On average, countries of different income groups expanded vaccine eligibility approximately 138 days after they administered their first vaccine dose.

But low income countries had substantially lower vaccination coverage at the point of that vaccine eligibility was expanded.

For instance, vaccination coverage for healthcare workers in 15 of the 23 low-income countries for which there is available data was still less than 70 percent at the start of July. Still, seven high-achieving countries from this income group had been able to reach the 100 percent coverage for medical workers, a significant step towards achieving WHO’s recommendation in July 2022 for all high-risk groups to complete the primary series and receive booster coverage.[12]

Fifteen low-income countries, including many in the early phase of their vaccination campaigns, have been able to achieve at least medium coverage for healthcare workers (above 40%). In the majority of these, vaccination eligibility has been expanded to every adult (in blue and dark blue).

Yet, in eight countries, few healthcare workers have been protected.

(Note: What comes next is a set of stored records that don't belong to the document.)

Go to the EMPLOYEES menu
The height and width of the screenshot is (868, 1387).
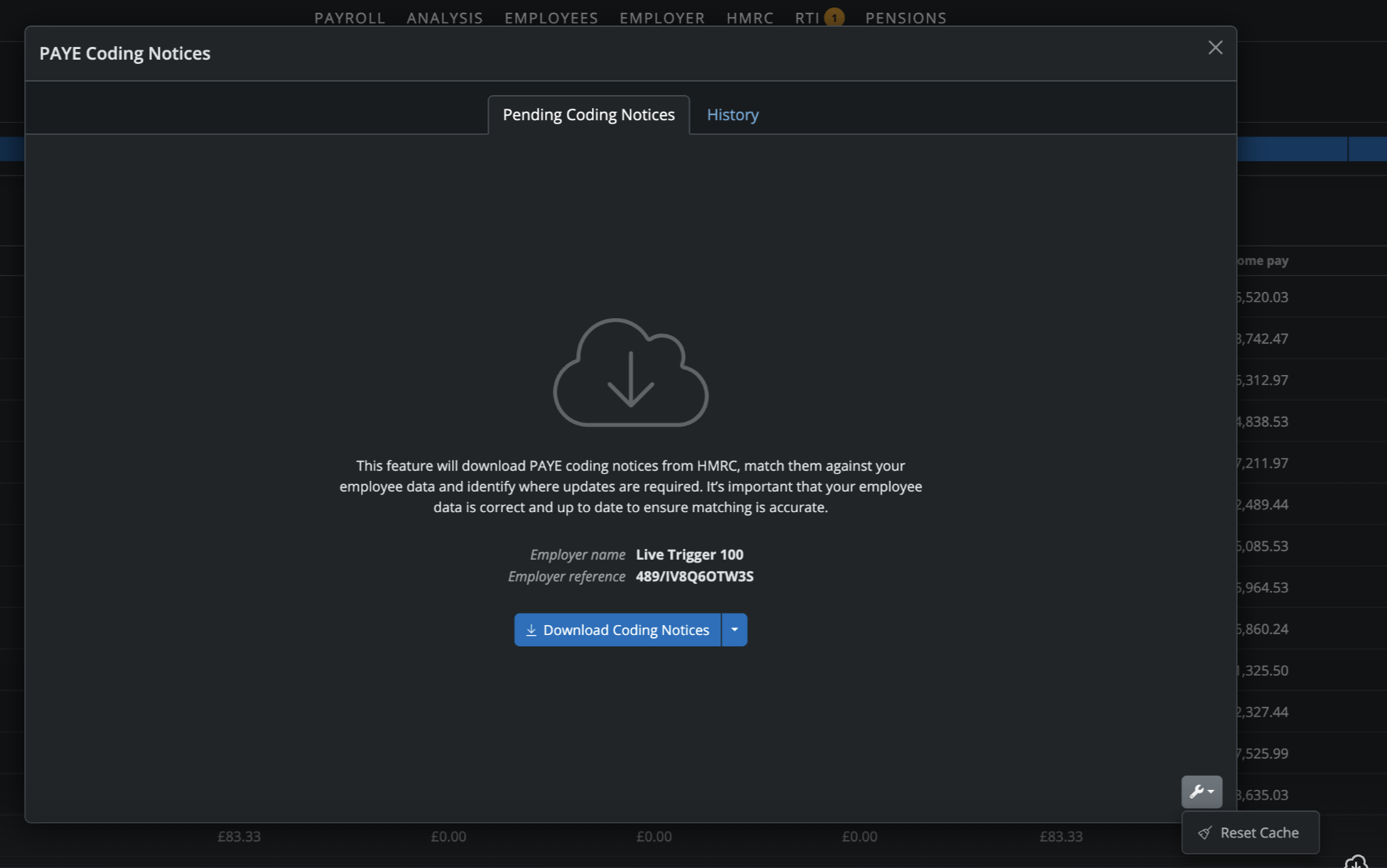(x=551, y=18)
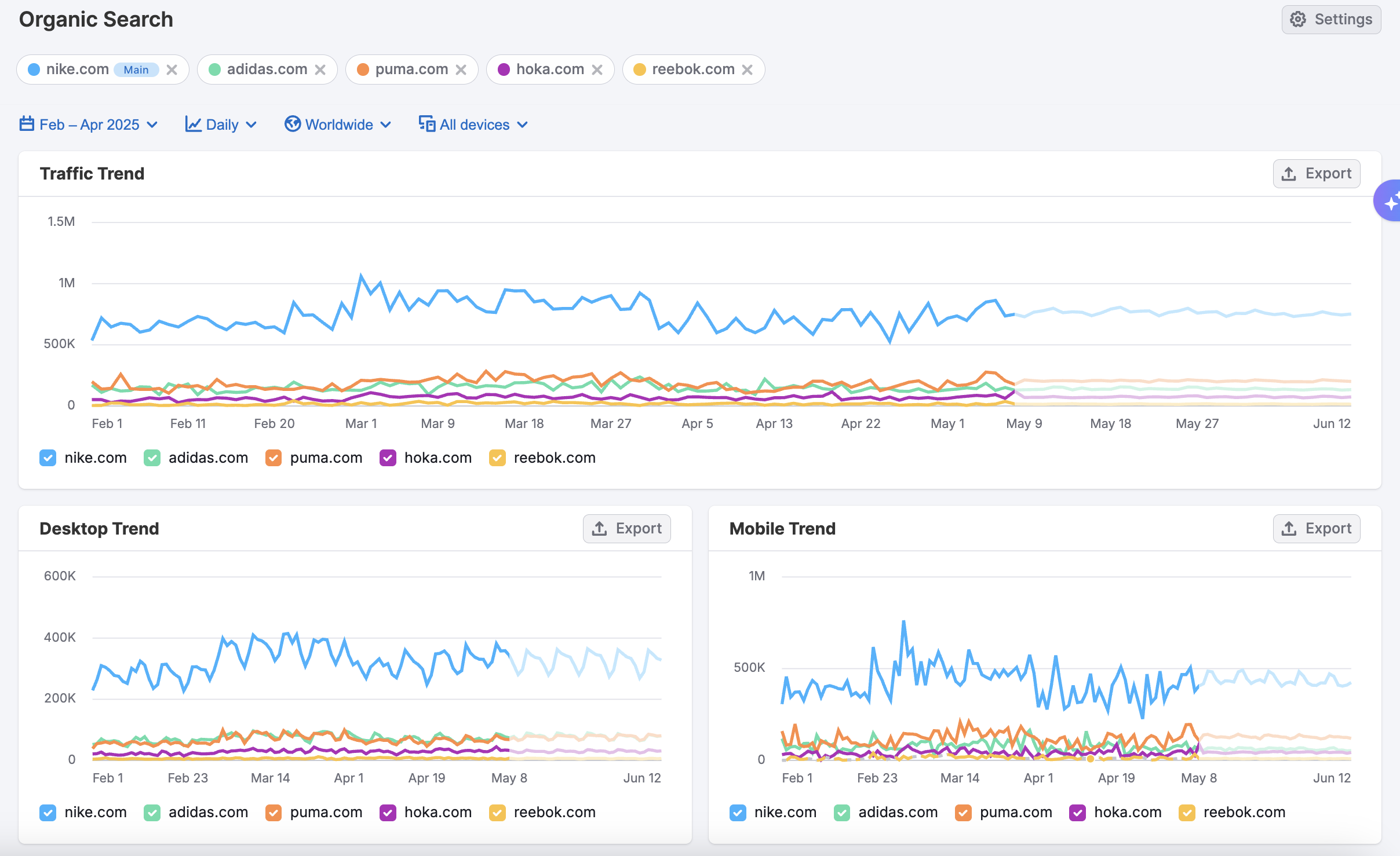
Task: Remove reebok.com chip using X icon
Action: pyautogui.click(x=747, y=69)
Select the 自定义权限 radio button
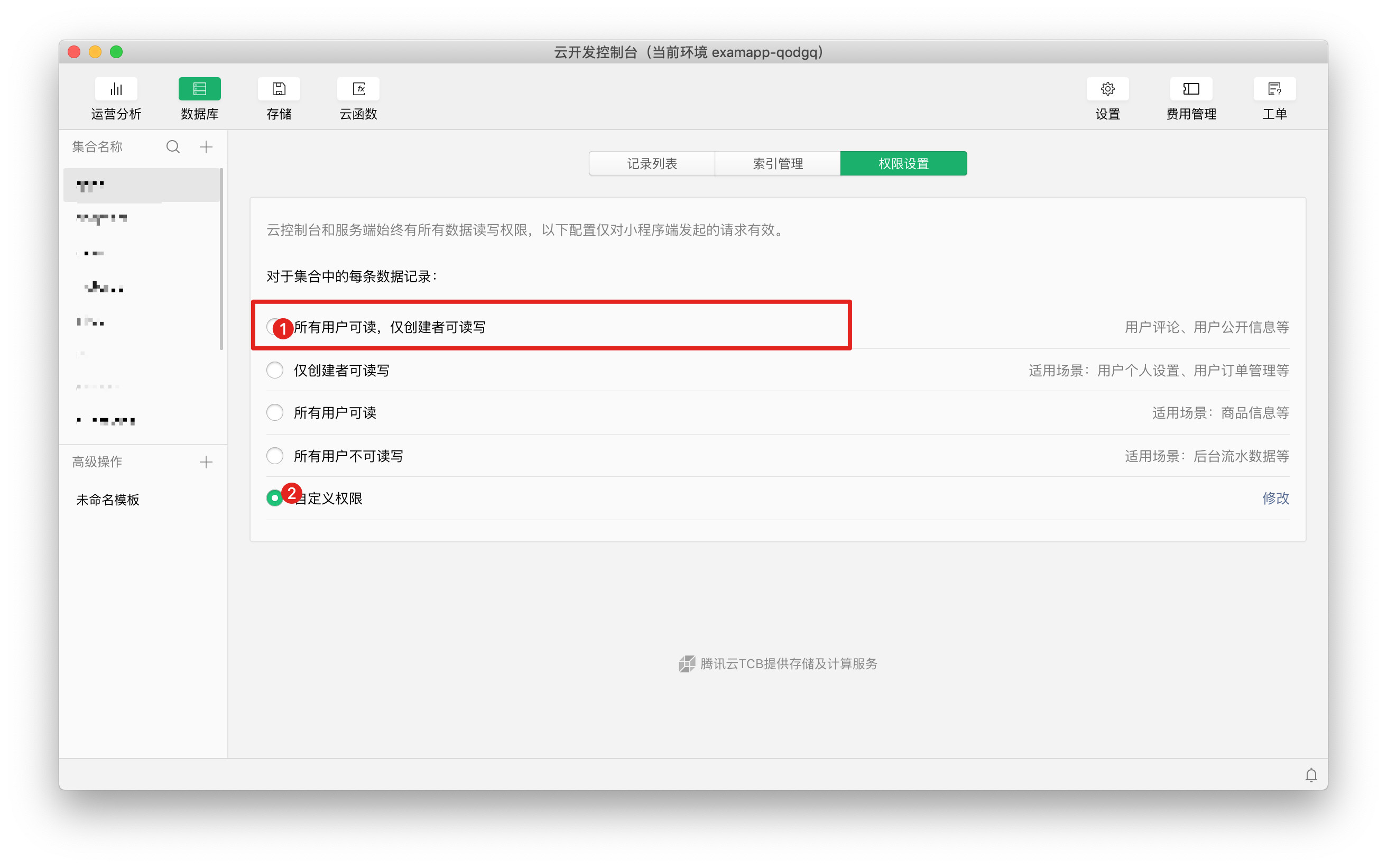 274,498
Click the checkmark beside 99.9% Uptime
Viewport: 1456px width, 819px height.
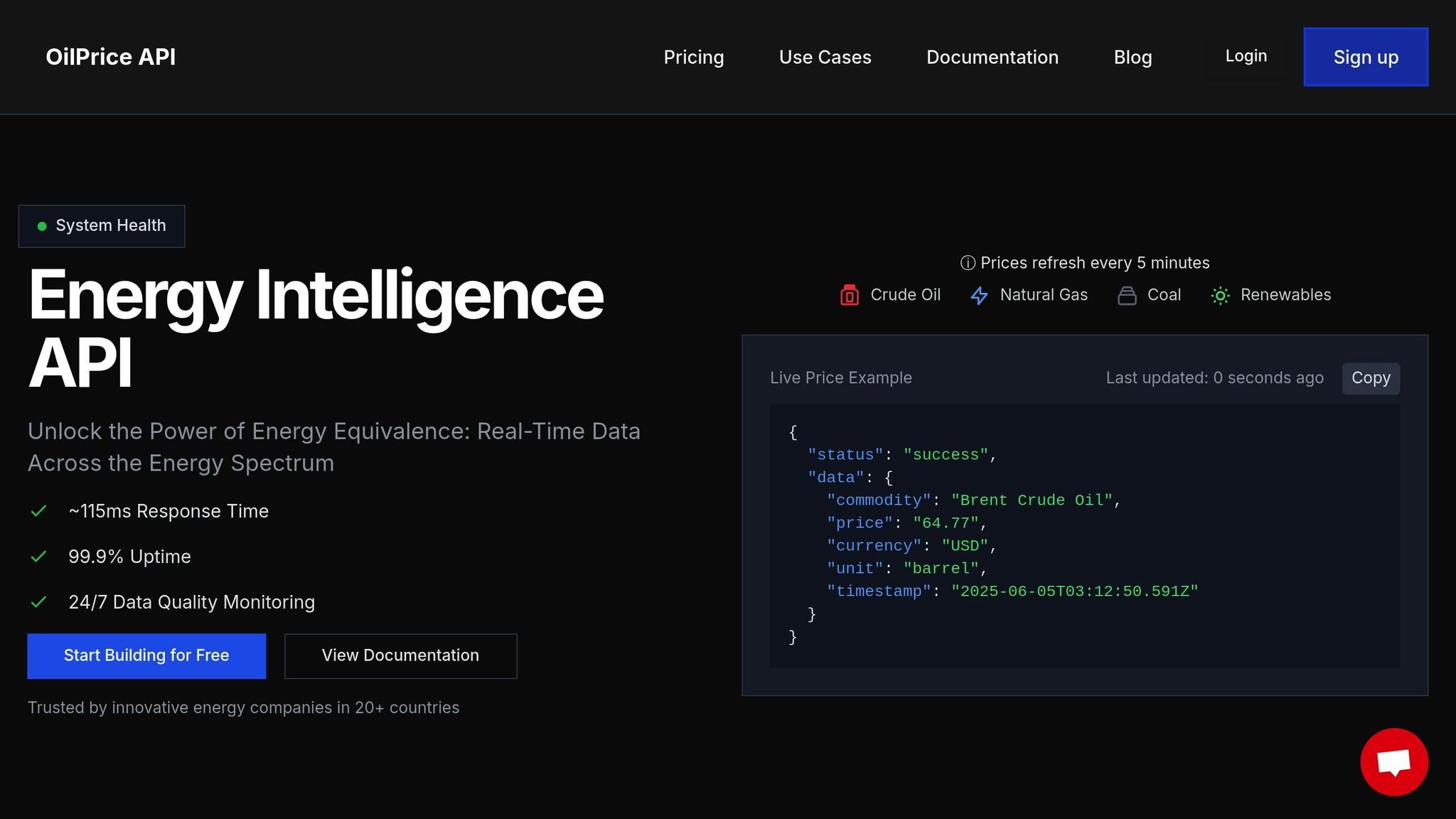point(39,557)
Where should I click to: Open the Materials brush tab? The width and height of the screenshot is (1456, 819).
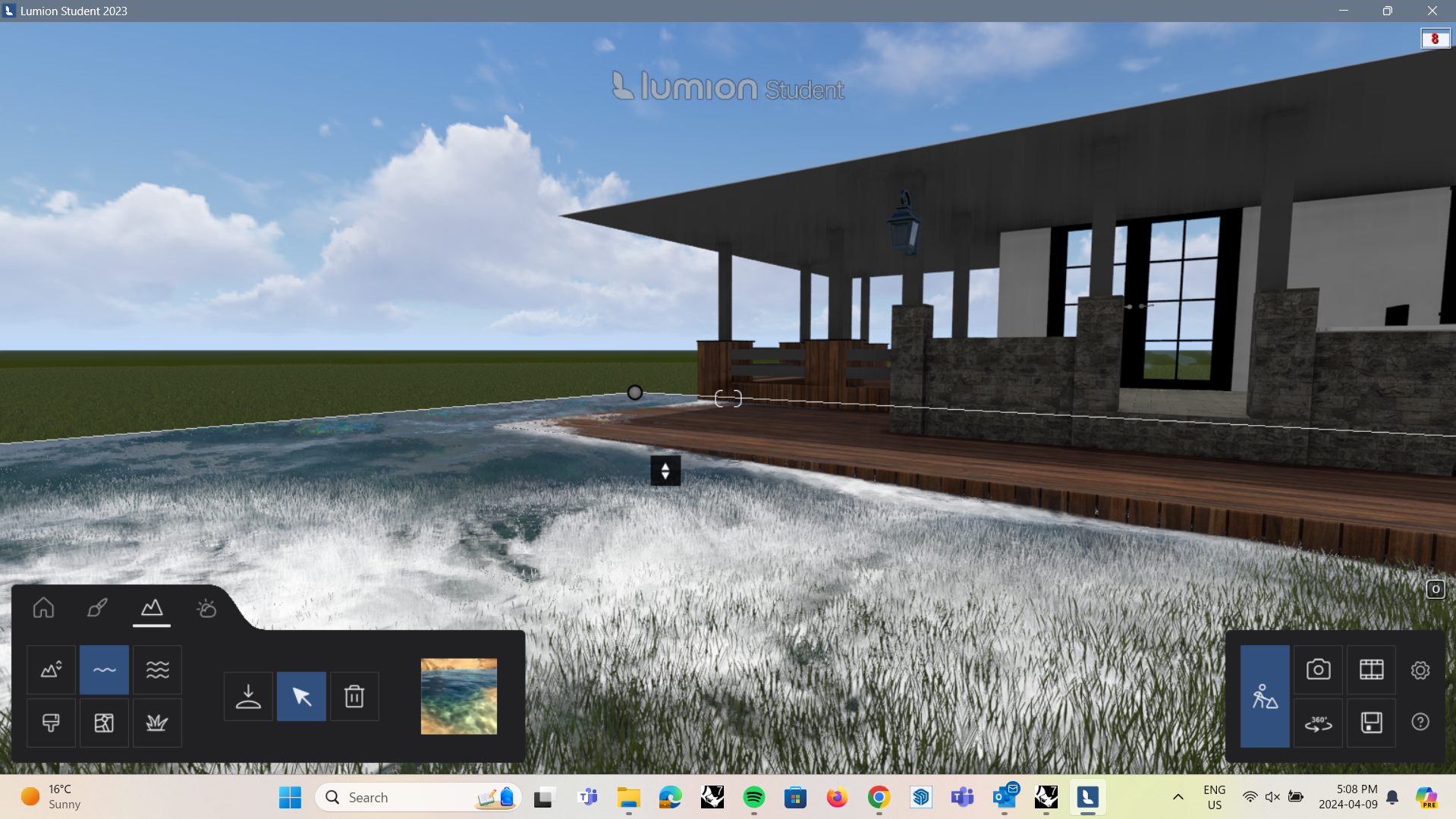pos(96,608)
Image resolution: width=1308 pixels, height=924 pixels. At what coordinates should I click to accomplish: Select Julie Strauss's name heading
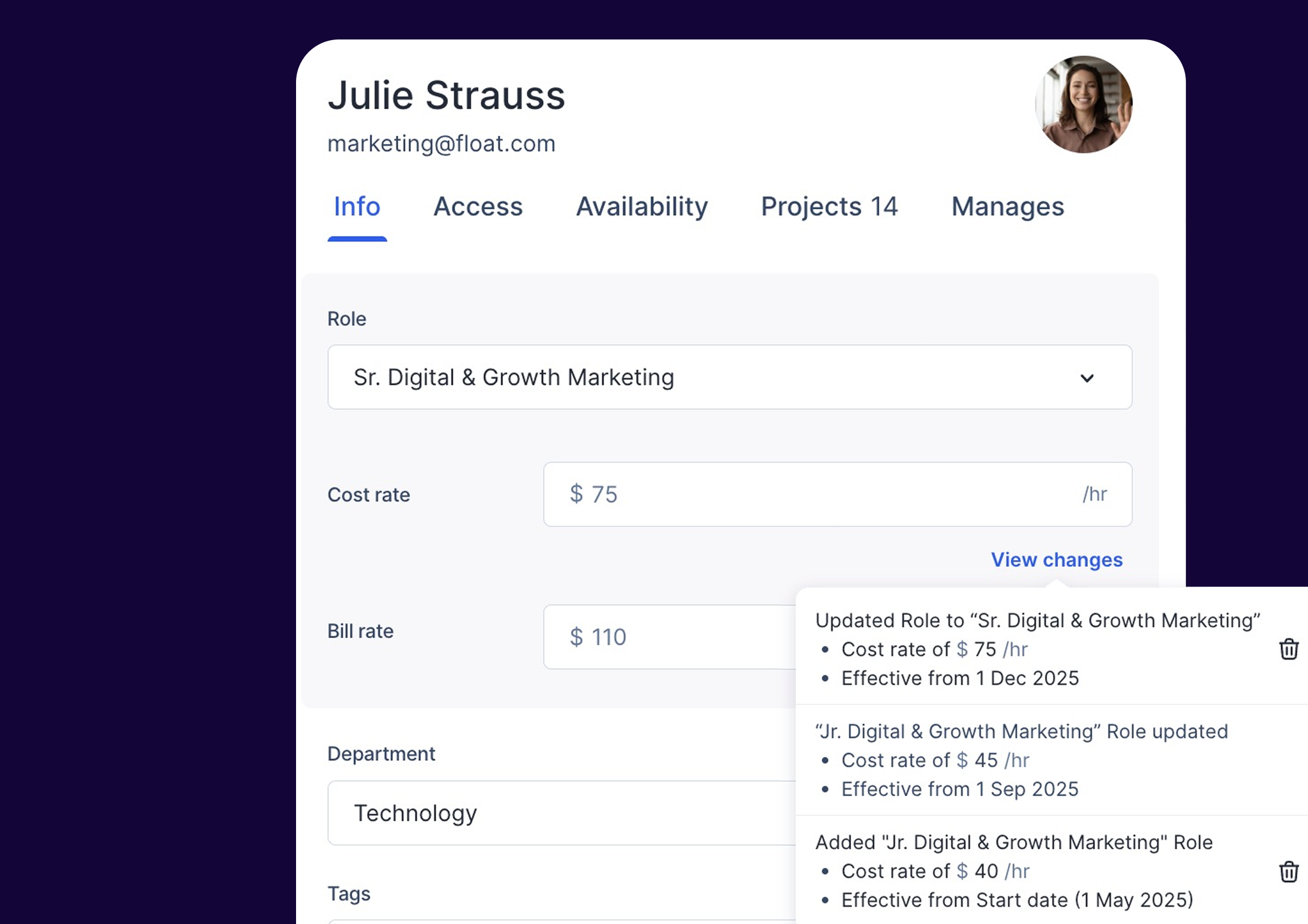(446, 94)
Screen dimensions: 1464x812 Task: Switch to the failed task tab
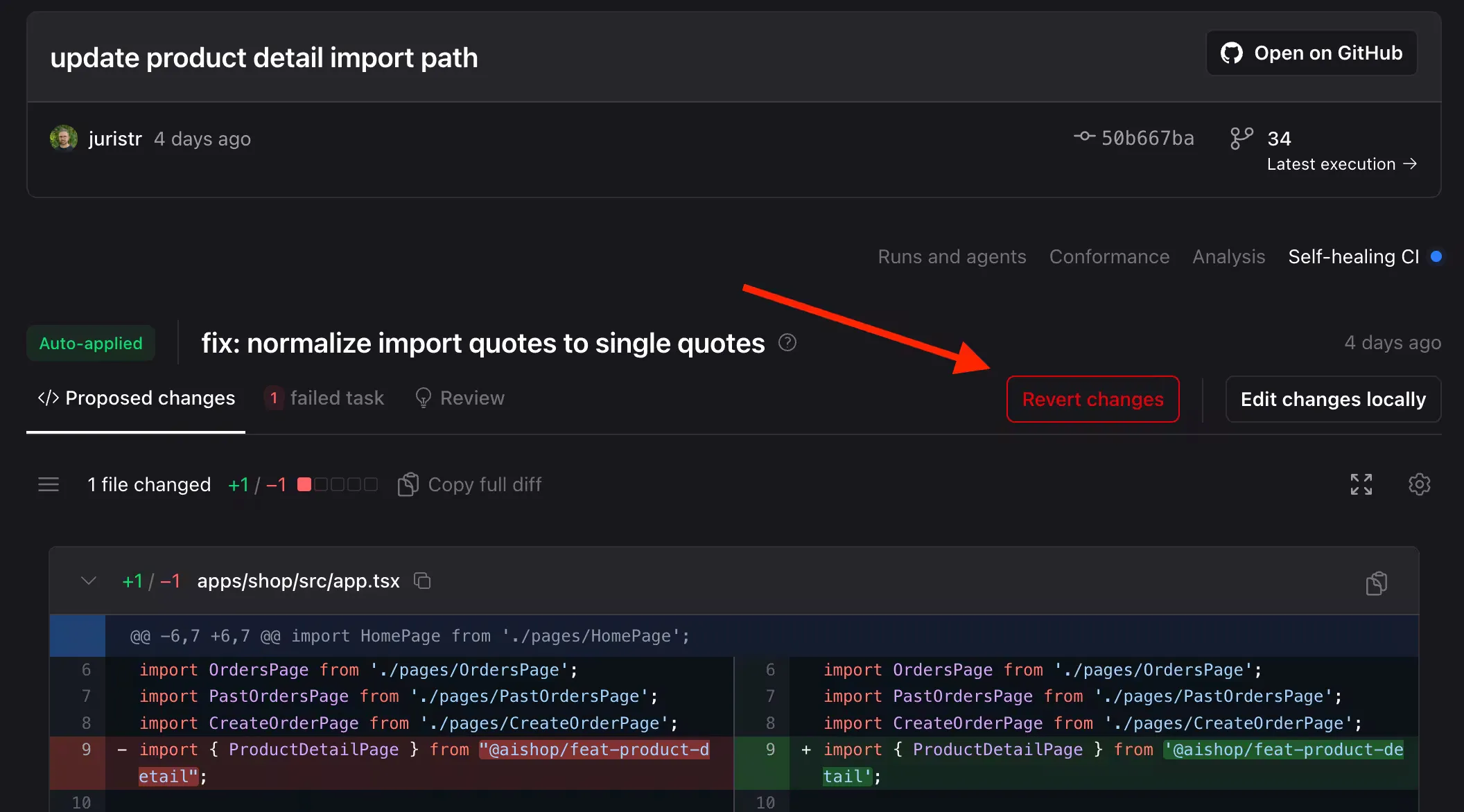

And five of these countries have also expanded vaccine eligibility.

Meanwhile, 23 of the 34 high-income countries with data have already achieved coverage of over 70%.

There are also significant inequities between country income groups in the level of vaccination coverage for older adults, as 14 low-income countries were yet to achieve at least 40 percent coverage at the start of July 2022. Broad vaccine eligibility in 11 of these countries may further impair vaccine access for older adults, who are likely to be disadvantaged in competing for doses.

Just four low-income countries have been able to achieve coverage of over 40% among older adults...

...and of the 14 countries with below 40% coverage, eleven have expanded vaccination to everyone, endangering older persons' vaccine access.

Meanwhile, 32 of the 47 high-income countries for which there is data have achieved at least 95% coverage for this group.

The emergence and rapid spread of novel variants of concern, including Omicron and its subvariants, underscores the continued importance of achieving the 70 percent goal. The most vulnerable and marginalized groups must be prioritized in line with the WHO strategy update to vaccinate 100 percent of healthcare workers and 100 percent of the highest risk populations with both primary and booster doses.[13] With continued interventions to support vaccine uptake among vulnerable groups, countries can begin to narrow the equity gaps that the pandemic has exposed and exacerbated.  Among others, these efforts should include outreach programs to bring the vaccine to at-risk groups, building community trust and dispelling vaccine misinformation.

Moreover, to ensure protection through multiple lines of defense, vaccination needs to be embedded within a broader toolkit which includes antiviral treatments, oxygen, personal protective equipment and enhanced diagnostic capacities.[14]  Strengthening systems for health and ensuring political resolve to better address COVID-19 will yield substantial spillover benefits for a sustainable recovery. These include preparedness and response capacities for other outbreaks as well as more equitable access to health and other basic services.